*** DATASET RECORDS ***

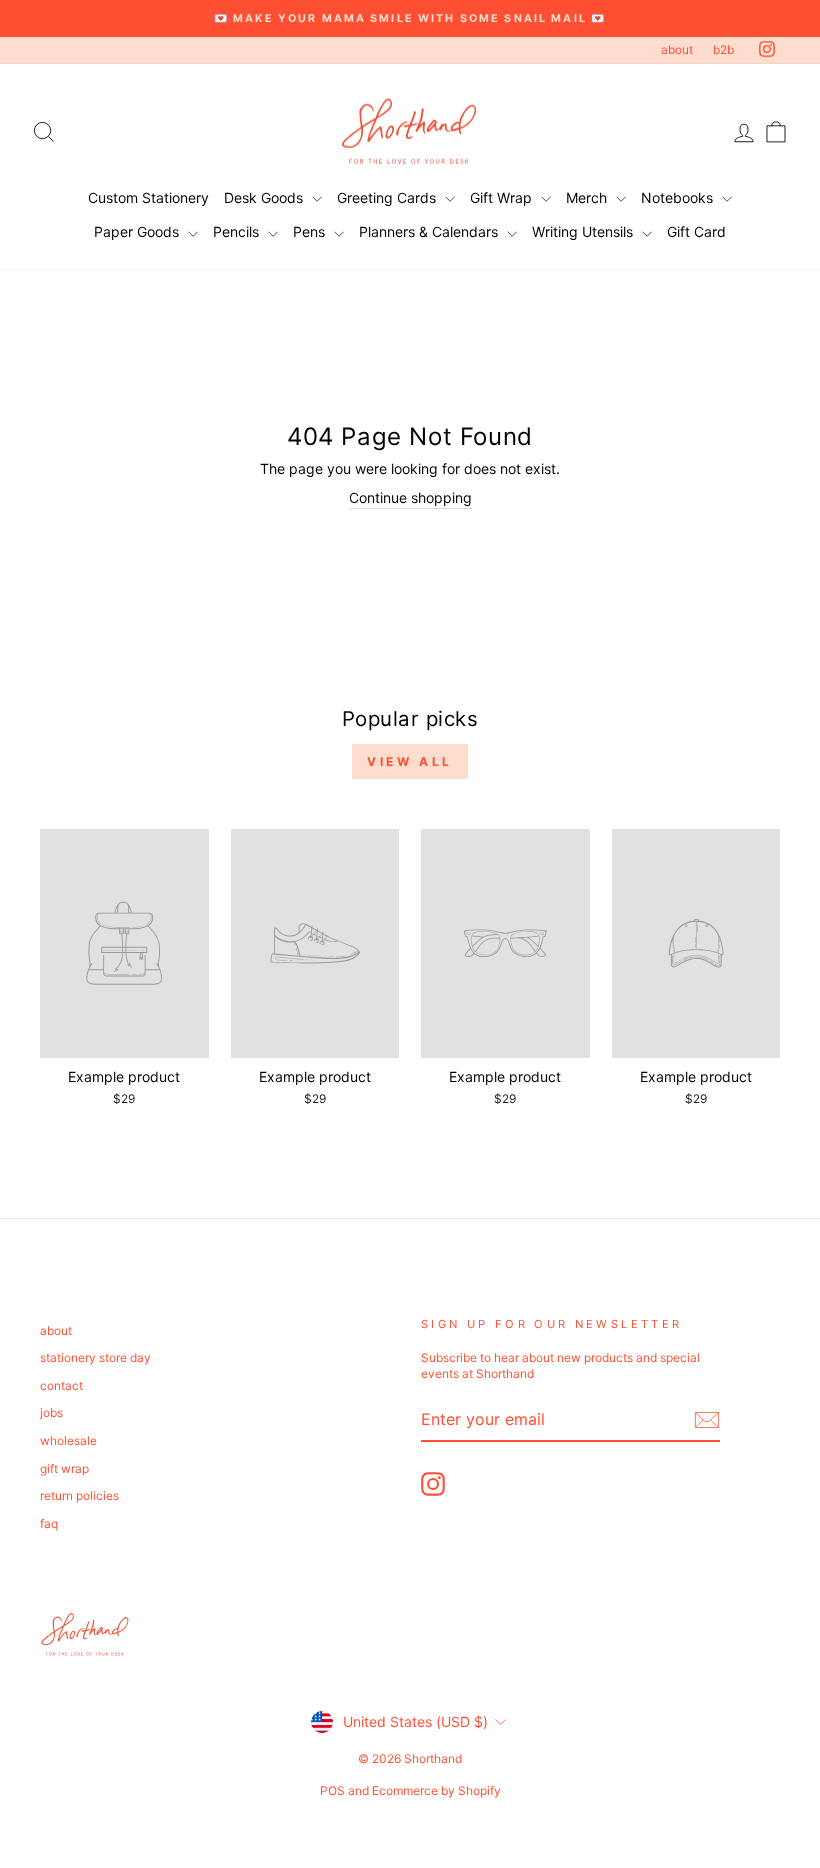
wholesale (68, 1440)
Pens (311, 231)
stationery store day (95, 1357)
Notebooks (679, 197)
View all (410, 761)
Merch (588, 197)
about (677, 49)
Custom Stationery (148, 197)
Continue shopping (410, 497)
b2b (723, 49)
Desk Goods (265, 197)
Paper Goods (138, 231)
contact (61, 1385)
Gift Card (696, 231)
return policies (79, 1495)
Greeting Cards (388, 197)
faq (49, 1523)
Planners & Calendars (430, 231)
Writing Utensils (584, 231)
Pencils (238, 231)
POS (332, 1790)
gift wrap (64, 1468)
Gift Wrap (503, 197)
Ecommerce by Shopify (436, 1790)
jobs (51, 1412)
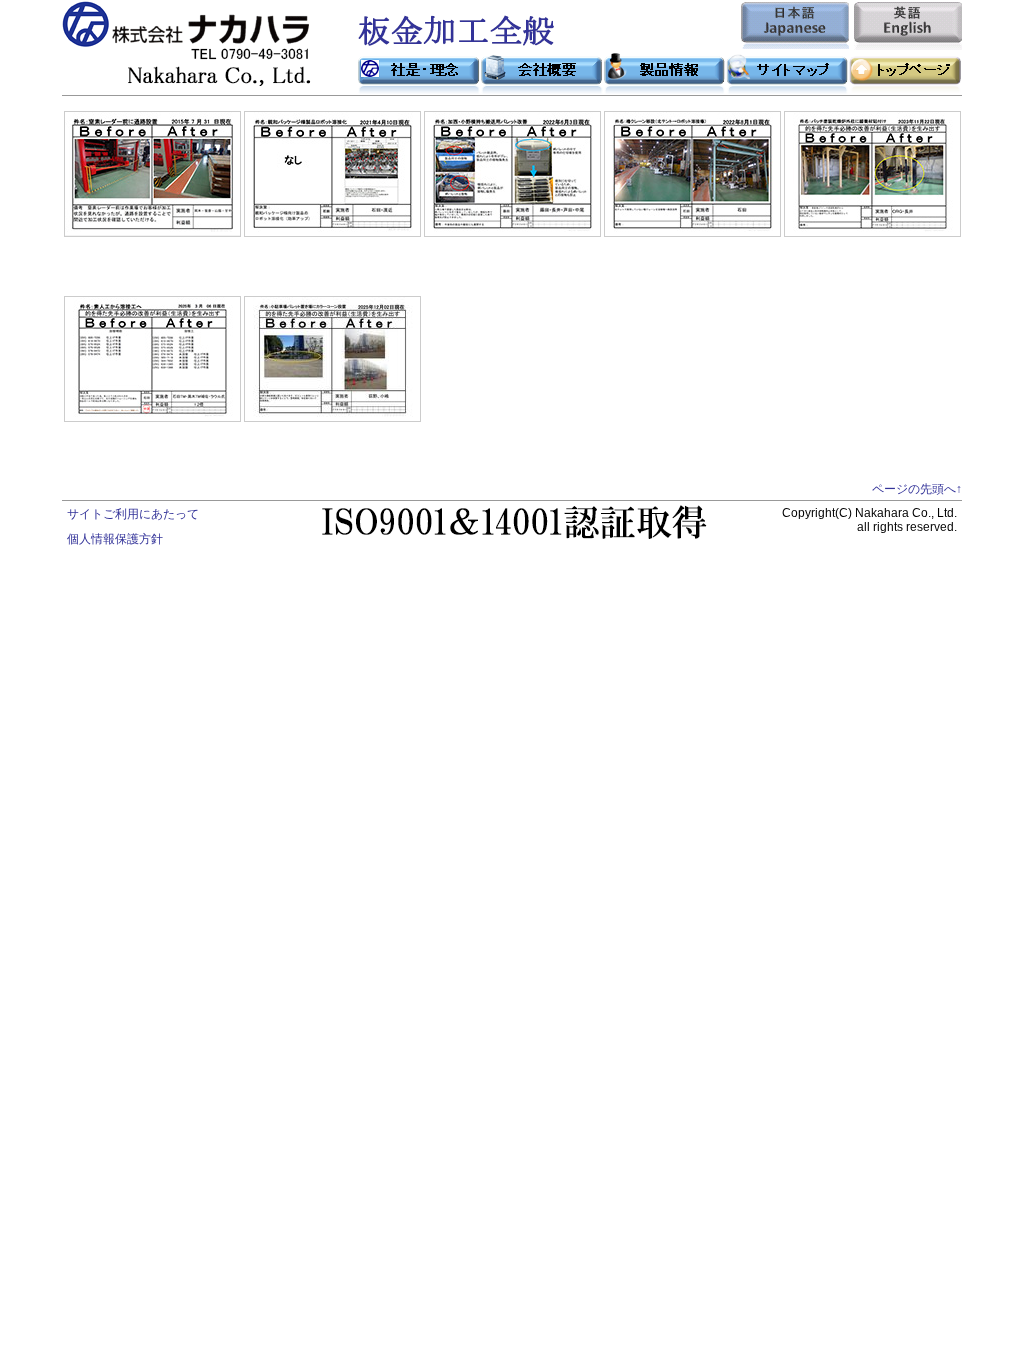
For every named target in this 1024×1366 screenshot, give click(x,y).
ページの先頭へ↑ (917, 489)
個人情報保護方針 (115, 539)
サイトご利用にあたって (133, 514)
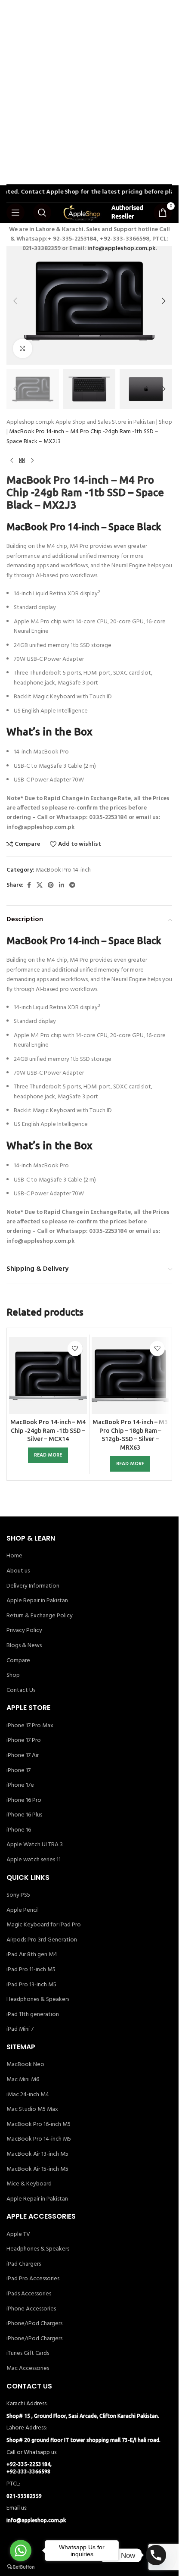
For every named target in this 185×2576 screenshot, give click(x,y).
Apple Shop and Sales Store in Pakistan (105, 422)
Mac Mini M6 (22, 2080)
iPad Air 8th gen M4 (31, 1955)
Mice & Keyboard (29, 2184)
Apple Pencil (22, 1910)
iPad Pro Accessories (32, 2279)
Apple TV (18, 2234)
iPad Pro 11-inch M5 (31, 1970)
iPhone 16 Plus (24, 1815)
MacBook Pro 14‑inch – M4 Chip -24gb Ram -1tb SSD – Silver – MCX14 (48, 1430)
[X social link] (39, 885)
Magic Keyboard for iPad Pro (43, 1925)
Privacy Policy (24, 1630)
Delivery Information (32, 1586)
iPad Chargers (23, 2264)
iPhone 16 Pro (23, 1800)
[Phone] (156, 2555)
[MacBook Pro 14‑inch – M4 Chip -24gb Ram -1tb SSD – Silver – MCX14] (48, 1376)
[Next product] (32, 460)
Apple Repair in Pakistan (37, 1601)
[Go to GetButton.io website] (20, 2567)
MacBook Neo (25, 2064)
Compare (18, 1661)
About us (18, 1571)
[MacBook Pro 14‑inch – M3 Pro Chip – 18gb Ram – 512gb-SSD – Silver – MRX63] (131, 1376)
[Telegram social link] (72, 885)
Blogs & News (24, 1645)
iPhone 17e (20, 1785)
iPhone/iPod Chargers (34, 2324)
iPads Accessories (28, 2294)
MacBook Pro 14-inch (63, 870)
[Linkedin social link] (61, 885)
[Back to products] (22, 460)
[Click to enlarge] (22, 348)
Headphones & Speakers (37, 1999)
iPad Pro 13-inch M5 (31, 1985)
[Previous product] (11, 460)
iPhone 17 (18, 1770)
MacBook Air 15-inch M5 (37, 2169)
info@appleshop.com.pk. (122, 248)
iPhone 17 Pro (23, 1740)
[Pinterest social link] (50, 885)
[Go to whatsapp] (20, 2550)
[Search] (42, 212)
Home (14, 1556)
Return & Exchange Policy (39, 1616)
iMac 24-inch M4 (27, 2095)
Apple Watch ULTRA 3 (34, 1845)
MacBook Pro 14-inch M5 (38, 2139)
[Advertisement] (92, 92)
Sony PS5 (18, 1895)
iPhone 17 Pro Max (29, 1726)
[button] (15, 300)
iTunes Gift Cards (27, 2353)
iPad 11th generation (32, 2014)
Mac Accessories (27, 2368)
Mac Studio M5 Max (32, 2109)
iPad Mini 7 (20, 2029)
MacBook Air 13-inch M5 (37, 2154)
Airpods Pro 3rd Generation (41, 1940)
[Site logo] (81, 213)
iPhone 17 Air (22, 1755)
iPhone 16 (18, 1830)
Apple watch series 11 (33, 1860)
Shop (165, 422)
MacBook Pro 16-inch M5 (38, 2124)
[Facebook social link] (29, 885)
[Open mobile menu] (15, 212)
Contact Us (20, 1690)
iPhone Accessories (31, 2309)
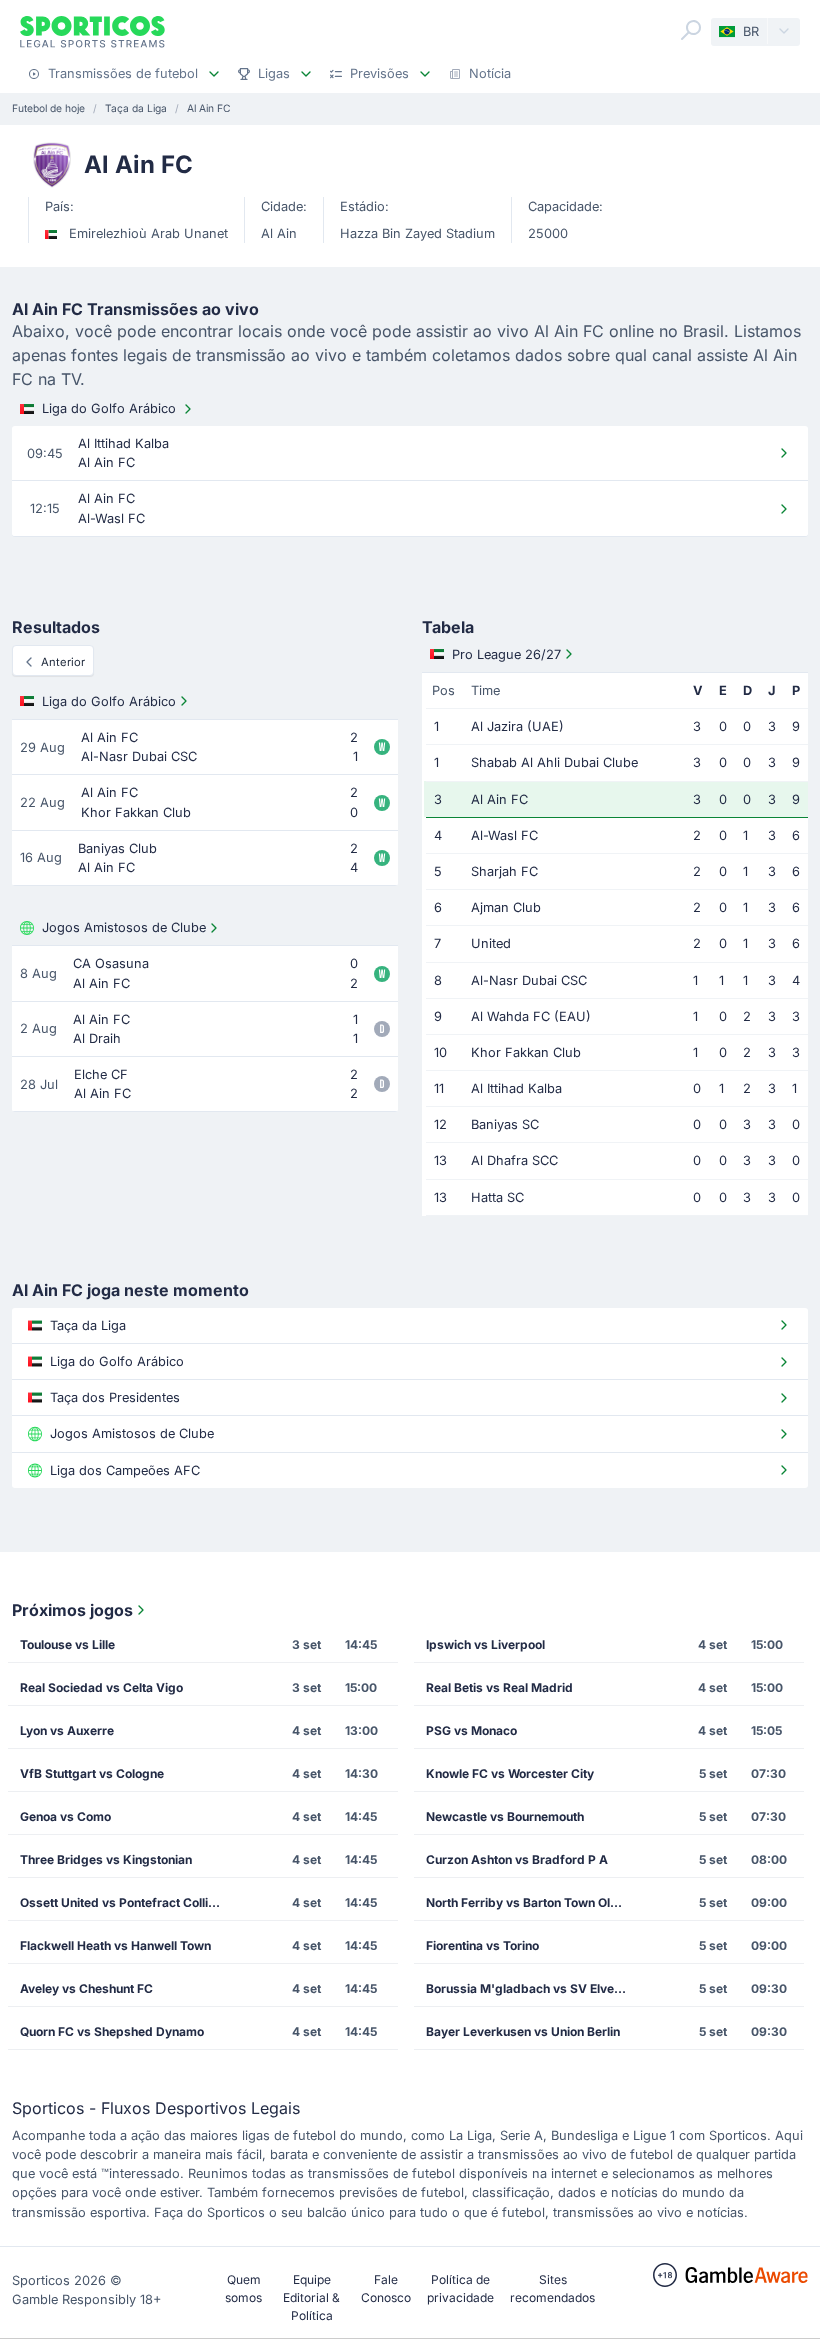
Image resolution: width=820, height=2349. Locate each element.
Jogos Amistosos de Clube (124, 927)
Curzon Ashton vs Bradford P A (517, 1859)
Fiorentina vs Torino (482, 1945)
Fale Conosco (386, 2288)
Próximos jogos (72, 1610)
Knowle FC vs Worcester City (510, 1773)
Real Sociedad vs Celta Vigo (101, 1687)
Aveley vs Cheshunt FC (86, 1988)
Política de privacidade (460, 2288)
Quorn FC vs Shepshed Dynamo (112, 2031)
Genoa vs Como (65, 1816)
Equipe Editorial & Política (311, 2297)
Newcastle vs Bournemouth (505, 1816)
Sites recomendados (552, 2288)
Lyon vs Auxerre (67, 1730)
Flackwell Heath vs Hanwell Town (115, 1945)
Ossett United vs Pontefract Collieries (127, 1902)
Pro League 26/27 (506, 654)
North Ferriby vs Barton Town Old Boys (533, 1902)
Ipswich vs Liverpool (485, 1644)
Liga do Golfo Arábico (109, 408)
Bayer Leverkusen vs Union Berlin (523, 2031)
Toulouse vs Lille (67, 1644)
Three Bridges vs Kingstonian (106, 1859)
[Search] (691, 30)
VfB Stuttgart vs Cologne (92, 1773)
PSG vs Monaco (471, 1730)
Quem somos (243, 2288)
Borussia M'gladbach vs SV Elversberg (533, 1988)
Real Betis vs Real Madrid (499, 1687)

*** End of DATASET RECORDS ***

→ BRIEF
Return the records above exactly, without the pictures.

→ SOLUTION TO THIS TASK
wholesale (68, 1440)
Pens (311, 231)
stationery store day (95, 1357)
Notebooks (679, 197)
View all (410, 761)
Merch (588, 197)
about (677, 49)
Custom Stationery (148, 197)
Continue shopping (410, 497)
b2b (723, 49)
Desk Goods (265, 197)
Paper Goods (138, 231)
contact (61, 1385)
Gift Card (696, 231)
return policies (79, 1495)
Greeting Cards (388, 197)
faq (49, 1523)
Planners & Calendars (430, 231)
Writing Utensils (584, 231)
Pencils (238, 231)
POS (332, 1790)
gift wrap (64, 1468)
Gift Wrap (503, 197)
Ecommerce by Shopify (436, 1790)
jobs (51, 1412)
For every named target in this 1024×1366 screenshot, give click(x,y).
ページの先頭へ↑ (917, 489)
個人情報保護方針 (115, 539)
サイトご利用にあたって (133, 514)
For every named target in this 185×2576 screenshot, give click(x,y).
Apple Shop and Sales Store in Pakistan (105, 422)
Mac Mini M6 (22, 2080)
iPad Air 8th gen M4 (31, 1955)
Mice & Keyboard (29, 2184)
Apple Pencil (22, 1910)
iPad Pro Accessories (32, 2279)
Apple TV (18, 2234)
iPad Pro 11-inch M5 (31, 1970)
iPhone 16 Plus (24, 1815)
MacBook Pro 14‑inch – M4 Chip -24gb Ram -1tb SSD – Silver – MCX14 (48, 1430)
[X social link] (39, 885)
Magic Keyboard for iPad Pro (43, 1925)
Privacy Policy (24, 1630)
Delivery Information (32, 1586)
iPad Chargers (23, 2264)
iPhone 16 Pro (23, 1800)
[Phone] (156, 2555)
[MacBook Pro 14‑inch – M4 Chip -24gb Ram -1tb SSD – Silver – MCX14] (48, 1376)
[Next product] (32, 460)
Apple Repair in Pakistan (37, 1601)
[Go to GetButton.io website] (20, 2567)
MacBook Neo (25, 2064)
Compare (18, 1661)
About us (18, 1571)
[MacBook Pro 14‑inch – M3 Pro Chip – 18gb Ram – 512gb-SSD – Silver – MRX63] (131, 1376)
[Telegram social link] (72, 885)
Blogs & News (24, 1645)
iPhone 17e (20, 1785)
iPhone/iPod Chargers (34, 2324)
iPads Accessories (28, 2294)
MacBook Pro 14-inch (63, 870)
[Linkedin social link] (61, 885)
[Back to products] (22, 460)
[Click to enlarge] (22, 348)
Headphones & Speakers (37, 1999)
iPad Pro 13-inch M5 (31, 1985)
[Previous product] (11, 460)
iPhone 17 (18, 1770)
MacBook Air 15-inch M5 (37, 2169)
info@appleshop.com.pk. (122, 248)
iPhone 17 Pro (23, 1740)
[Pinterest social link] (50, 885)
[Go to whatsapp] (20, 2550)
[Search] (42, 212)
Home (14, 1556)
Return & Exchange Policy (39, 1616)
iMac 24-inch M4 (27, 2095)
Apple Watch ULTRA 3 (34, 1845)
MacBook Pro 14-inch M5 (38, 2139)
[Advertisement] (92, 92)
Sony PS5 (18, 1895)
iPhone 17 Pro Max (29, 1726)
[button] (15, 300)
iTunes Gift Cards (27, 2353)
iPad 11th generation (32, 2014)
Mac Accessories (27, 2368)
Mac Studio M5 Max (32, 2109)
iPad Mini 7 (20, 2029)
MacBook Air 13-inch M5 (37, 2154)
Airpods Pro 3rd Generation (41, 1940)
[Site logo] (81, 213)
iPhone 17 Air (22, 1755)
iPhone 16 (18, 1830)
Apple watch series 11 (33, 1860)
Shop (165, 422)
MacBook Pro 16-inch M5 (38, 2124)
[Facebook social link] (29, 885)
[Open mobile menu] (15, 212)
Contact Us (20, 1690)
iPhone Accessories (31, 2309)
Image resolution: width=820, height=2349. Locate each element.
Jogos Amistosos de Clube (124, 927)
Curzon Ashton vs Bradford P A (517, 1859)
Fiorentina vs Torino (482, 1945)
Fale Conosco (386, 2288)
Próximos jogos (72, 1610)
Knowle FC vs Worcester City (510, 1773)
Real Sociedad vs Celta Vigo (101, 1687)
Aveley vs Cheshunt FC (86, 1988)
Política de privacidade (460, 2288)
Quorn FC vs Shepshed Dynamo (112, 2031)
Genoa vs Como (65, 1816)
Equipe Editorial & Política (311, 2297)
Newcastle vs Bournemouth (505, 1816)
Sites recomendados (552, 2288)
Lyon vs Auxerre (67, 1730)
Flackwell Heath vs Hanwell Town (115, 1945)
Ossett United vs Pontefract Collieries (127, 1902)
Pro League 26/27 (506, 654)
North Ferriby vs Barton Town Old Boys (533, 1902)
Ipswich vs Liverpool (485, 1644)
Liga do Golfo Arábico (109, 408)
Bayer Leverkusen vs Union Berlin (523, 2031)
Toulouse vs Lille (67, 1644)
Three Bridges vs Kingstonian (106, 1859)
[Search] (691, 30)
VfB Stuttgart vs Cologne (92, 1773)
PSG vs Monaco (471, 1730)
Quem somos (243, 2288)
Borussia M'gladbach vs SV Elversberg (533, 1988)
Real Betis vs Real Madrid (499, 1687)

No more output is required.